**WHAT IS BEING ASKED:**
An exact copy of each record is required.
┌──
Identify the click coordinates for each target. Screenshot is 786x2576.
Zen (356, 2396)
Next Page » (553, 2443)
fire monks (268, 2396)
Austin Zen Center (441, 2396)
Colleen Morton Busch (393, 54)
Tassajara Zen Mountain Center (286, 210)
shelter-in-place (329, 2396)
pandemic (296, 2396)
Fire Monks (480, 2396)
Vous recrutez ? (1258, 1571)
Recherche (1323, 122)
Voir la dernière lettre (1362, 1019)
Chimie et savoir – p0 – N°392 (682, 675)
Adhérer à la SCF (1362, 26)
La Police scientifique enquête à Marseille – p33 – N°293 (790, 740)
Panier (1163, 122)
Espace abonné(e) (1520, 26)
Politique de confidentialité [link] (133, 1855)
└──
**ANSWER BELOW:**
Identify the click coordinates for each target. Screenshot is 786x2576.
Zen (356, 2396)
Next Page » (553, 2443)
fire monks (268, 2396)
Austin Zen Center (441, 2396)
Colleen Morton Busch (393, 54)
Tassajara Zen Mountain Center (286, 210)
shelter-in-place (329, 2396)
pandemic (296, 2396)
Fire Monks (480, 2396)
Vous recrutez ? (1258, 1571)
Recherche (1323, 122)
Voir la dernière lettre (1362, 1019)
Chimie et savoir – p0 – N°392 (682, 675)
Adhérer à la SCF (1362, 26)
La Police scientifique enquête à Marseille – p33 – N°293 (790, 740)
Panier (1163, 122)
Espace abonné(e) (1520, 26)
Politique de confidentialité [link] (133, 1855)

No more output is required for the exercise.